Die letzten deutschen Soldaten im Raum Kervenheim, kaum noch 100 Mann,
die hier den Vormarsch der Alliierten zum Rhein verzögern sollen,
bekommen den Befehl zum Rückzug: Die Amerikaner haben bereits den Kreis
Geldern erreicht. Die Fallschirmjäger geben Kervenheim auf und ziehen
sich zunächst in Richtung Winnekendonk zurück. Britische und kanadische
Einheiten nehmen die völlig ruinierte, angebliche „Festung Kervenheim“
ein - kampflos.
Alle Zivilisten müssen sich auf der Uedemer Straße sammeln, um nach
Bedburg ins Internierungslager geführt zu werden. Derweil rollen von
Murmannsheide aus etwa 50 Panzer heran.
Schweres Artilleriefeuer geht in der Nacht auf Winnekendonk nieder, wo
sich die letzten deutschen Soldaten vergraben haben. In der Feld- und
Kevelaerer Straße brennen die Häuser Essen und Brauers sowie Lommen,
Crom und Franken. Den Tag in Winnekendonk überlebt der Niederländer Age
Eisw v. Humalda (Hestert 159) nicht. Zwei Tage später wäre er 22 Jahre
alt geworden. Die gleiche Adresse hatte der Pole Boleslav Bijak. Der
18-Jährige stirbt am selben Tag.
In Kevelaer wird Maria Gertrud van de Meer (46 Jahre, Keylaer 44) durch
Artillerie getötet.
Etwa an diesem 2. März - ganz genau weiß man es nicht - sterben in
Kervendonk „durch Feindeinwirkung“, wie es heißt, Theodor Kuhnen und
seine Frau sowie Wilhelm Kuhnen. Ihre Leichen werden zwei Tage später
von britischen Soldaten gefunden. Die Briten schaufeln ein Grab und
holen Pfarrer Coenders vom Endtschenhof hinzu, um die Namen der Toten zu
erfahren und damit er als Seelsorger die Bestattung vornimmt. Nach den
Gebeten schließen die Soldaten das dreifache Grab.
Am 2. März, einem Freitag, beginnt um 10 Uhr die
Operation Task Force Byrne - der Vorstoß der Amerikaner von Venlo auf
Straelen. Die US-Panzer passieren die Reichsgrenze und den befestigten
Westwall ohne Probleme. Erst am Panzergraben vor Straelen schießt eine
deutsche Nachhut, bestehend aus wenigen Soldaten, mit Maschinengewehren
und Granatwerfern auf die Amerikaner. Bald sind die meisten Widerstand
leistenden Soldaten getötet oder verwundet. Der Rest flieht in Richtung
Rhein. Um 12.10 Uhr steht der erste US-Panzer in Straelen. Zwei deutsche
Zivilisten laufen den Amerikanern mit weißer Fahne entgegen.

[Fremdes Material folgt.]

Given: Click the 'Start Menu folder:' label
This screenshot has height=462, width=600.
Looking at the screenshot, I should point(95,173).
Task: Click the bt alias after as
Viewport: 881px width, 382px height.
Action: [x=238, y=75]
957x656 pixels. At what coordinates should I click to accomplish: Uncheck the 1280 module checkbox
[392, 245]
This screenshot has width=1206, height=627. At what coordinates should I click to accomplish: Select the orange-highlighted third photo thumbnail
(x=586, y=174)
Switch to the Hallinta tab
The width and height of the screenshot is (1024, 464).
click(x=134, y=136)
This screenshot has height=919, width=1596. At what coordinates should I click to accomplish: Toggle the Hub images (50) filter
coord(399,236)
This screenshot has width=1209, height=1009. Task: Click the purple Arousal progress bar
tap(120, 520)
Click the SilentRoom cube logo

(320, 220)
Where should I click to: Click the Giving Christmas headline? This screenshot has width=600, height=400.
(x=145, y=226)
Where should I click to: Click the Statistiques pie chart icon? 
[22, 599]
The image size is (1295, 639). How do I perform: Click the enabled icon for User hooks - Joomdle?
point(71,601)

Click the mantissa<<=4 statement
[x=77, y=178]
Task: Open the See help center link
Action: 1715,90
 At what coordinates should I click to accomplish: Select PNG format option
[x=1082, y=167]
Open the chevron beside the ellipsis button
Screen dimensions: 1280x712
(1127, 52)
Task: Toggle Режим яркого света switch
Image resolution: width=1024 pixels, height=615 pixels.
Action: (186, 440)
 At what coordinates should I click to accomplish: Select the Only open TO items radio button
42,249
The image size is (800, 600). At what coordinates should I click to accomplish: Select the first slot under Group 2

Die Alliierten besetzen die Stadt nicht, sondern fahren am Stadtrand
entlang Richtung Nieukerk. Bei Haus Caen werden sie von 35 völlig
übermüdeten, aus dem Schlaf gerissenen Wehrmachtsoldaten mit
Panzerfäusten angegriffen. Bei dem sich nun entfaltenden Gefecht geraten
Häuser in Brand. Ein Teil der deutschen Soldaten kann fliehen, ein
anderer Teil geht in Gefangenschaft. Um 14.50 Uhr dringen die Amerikaner
in Nieukerk ein. Am Abend geben die Wehrmachtsoldaten auch Aldekerk auf.
In Sevelen wird noch fanatischer Widerstand geleistet. Bei
Straßenkämpfen lassen 53 deutsche Soldaten ihr Leben, mehr als 200
werden verwundet. Über die Opfer der Alliierten bei diesen sinnlosen
letzten Kämpfen in Sevelen liegen keine Angaben vor. Vermerkt hat ein
Berichterstatter nur: „Es waren allesamt Neger.“
An diesem Tag marschieren die Amerikaner in Neuß und Krefeld ein.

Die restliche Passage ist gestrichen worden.